Stored items:
——————————
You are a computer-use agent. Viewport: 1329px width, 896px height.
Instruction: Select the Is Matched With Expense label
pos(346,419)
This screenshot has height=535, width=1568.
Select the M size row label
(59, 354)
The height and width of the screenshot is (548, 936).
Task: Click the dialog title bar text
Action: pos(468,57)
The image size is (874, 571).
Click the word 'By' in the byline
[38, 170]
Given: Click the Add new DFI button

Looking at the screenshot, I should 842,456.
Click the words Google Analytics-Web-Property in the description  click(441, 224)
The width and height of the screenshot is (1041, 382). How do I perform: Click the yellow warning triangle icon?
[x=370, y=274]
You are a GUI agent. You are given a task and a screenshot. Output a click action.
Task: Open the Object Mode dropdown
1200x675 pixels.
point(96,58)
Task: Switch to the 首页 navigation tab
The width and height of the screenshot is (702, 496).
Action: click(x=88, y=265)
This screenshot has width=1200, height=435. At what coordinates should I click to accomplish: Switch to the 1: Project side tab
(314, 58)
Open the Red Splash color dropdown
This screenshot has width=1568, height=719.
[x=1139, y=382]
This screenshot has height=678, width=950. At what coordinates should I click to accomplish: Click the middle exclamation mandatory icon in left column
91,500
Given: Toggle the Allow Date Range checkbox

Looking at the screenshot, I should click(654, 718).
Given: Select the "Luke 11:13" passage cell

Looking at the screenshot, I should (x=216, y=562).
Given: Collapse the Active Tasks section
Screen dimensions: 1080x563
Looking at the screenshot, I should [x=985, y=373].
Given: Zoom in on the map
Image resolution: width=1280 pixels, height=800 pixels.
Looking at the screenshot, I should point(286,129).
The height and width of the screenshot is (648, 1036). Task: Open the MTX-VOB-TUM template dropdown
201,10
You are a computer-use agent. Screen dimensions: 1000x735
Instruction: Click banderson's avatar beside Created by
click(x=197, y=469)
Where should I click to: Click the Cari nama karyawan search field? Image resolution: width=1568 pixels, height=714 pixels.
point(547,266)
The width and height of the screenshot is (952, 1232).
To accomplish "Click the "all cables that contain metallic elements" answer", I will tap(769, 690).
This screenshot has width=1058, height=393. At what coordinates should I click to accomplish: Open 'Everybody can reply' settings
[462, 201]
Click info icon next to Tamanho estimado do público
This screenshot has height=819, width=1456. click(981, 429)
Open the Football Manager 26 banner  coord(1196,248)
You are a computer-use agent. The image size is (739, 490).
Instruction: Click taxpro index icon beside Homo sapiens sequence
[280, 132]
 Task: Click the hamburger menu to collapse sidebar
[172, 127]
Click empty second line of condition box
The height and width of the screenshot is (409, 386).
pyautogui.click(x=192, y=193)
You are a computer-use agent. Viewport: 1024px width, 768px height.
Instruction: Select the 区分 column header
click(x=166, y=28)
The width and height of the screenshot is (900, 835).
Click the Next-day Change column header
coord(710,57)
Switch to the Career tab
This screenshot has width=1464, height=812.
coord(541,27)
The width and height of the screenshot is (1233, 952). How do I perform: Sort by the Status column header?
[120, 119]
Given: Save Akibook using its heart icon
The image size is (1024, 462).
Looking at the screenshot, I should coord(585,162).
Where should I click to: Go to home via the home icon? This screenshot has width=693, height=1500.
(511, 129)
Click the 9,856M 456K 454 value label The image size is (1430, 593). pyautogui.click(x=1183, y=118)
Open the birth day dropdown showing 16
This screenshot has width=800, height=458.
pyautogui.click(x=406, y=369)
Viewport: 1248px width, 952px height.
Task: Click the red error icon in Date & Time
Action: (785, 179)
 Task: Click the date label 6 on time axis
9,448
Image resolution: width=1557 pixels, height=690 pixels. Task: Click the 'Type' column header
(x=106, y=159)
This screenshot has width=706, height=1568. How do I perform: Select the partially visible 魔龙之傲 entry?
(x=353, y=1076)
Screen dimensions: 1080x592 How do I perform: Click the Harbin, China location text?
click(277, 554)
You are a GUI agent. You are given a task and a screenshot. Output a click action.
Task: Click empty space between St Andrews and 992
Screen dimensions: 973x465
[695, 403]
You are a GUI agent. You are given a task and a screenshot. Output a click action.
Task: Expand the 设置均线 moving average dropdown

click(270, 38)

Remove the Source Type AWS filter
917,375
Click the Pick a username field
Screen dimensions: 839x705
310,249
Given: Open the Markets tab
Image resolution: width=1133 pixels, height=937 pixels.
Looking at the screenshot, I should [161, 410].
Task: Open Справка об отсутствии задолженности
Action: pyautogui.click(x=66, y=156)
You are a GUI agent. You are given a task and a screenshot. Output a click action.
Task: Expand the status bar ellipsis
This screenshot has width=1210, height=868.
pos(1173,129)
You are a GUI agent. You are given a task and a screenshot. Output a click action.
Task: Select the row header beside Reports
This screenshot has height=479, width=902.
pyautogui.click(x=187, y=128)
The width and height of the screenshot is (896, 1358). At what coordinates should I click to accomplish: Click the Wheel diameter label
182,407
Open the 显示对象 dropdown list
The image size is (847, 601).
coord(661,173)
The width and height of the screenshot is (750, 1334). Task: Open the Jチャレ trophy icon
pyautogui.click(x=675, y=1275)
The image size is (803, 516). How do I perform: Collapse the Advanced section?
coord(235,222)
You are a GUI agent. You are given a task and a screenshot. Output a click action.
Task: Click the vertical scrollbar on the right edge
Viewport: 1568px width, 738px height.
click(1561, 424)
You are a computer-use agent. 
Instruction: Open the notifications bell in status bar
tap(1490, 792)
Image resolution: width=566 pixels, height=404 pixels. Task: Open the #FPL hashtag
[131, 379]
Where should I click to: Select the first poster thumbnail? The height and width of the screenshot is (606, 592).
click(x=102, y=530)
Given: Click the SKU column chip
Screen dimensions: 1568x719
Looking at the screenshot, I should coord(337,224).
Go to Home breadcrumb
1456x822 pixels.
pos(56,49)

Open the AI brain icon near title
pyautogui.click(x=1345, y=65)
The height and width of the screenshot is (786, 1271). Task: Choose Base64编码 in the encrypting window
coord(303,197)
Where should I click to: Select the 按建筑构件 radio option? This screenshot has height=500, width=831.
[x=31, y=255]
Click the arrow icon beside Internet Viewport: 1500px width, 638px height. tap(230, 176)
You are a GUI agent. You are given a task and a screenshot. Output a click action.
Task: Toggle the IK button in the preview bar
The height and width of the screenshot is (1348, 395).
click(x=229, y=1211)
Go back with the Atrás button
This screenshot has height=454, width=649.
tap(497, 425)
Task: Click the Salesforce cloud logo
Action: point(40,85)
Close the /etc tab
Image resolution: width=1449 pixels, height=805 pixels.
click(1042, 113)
——————————
→ **Aim of the task**
Write out the lines above, starting at the line that contains "Click the arrow" and ending with the final line, and nothing else; copy them exactly.

→ **Task result**
Click the arrow icon beside Internet Viewport: 1500px width, 638px height. tap(230, 176)
You are a GUI agent. You are given a task and a screenshot. Output a click action.
Task: Toggle the IK button in the preview bar
The height and width of the screenshot is (1348, 395).
click(x=229, y=1211)
Go back with the Atrás button
This screenshot has height=454, width=649.
tap(497, 425)
Task: Click the Salesforce cloud logo
Action: point(40,85)
Close the /etc tab
Image resolution: width=1449 pixels, height=805 pixels.
click(1042, 113)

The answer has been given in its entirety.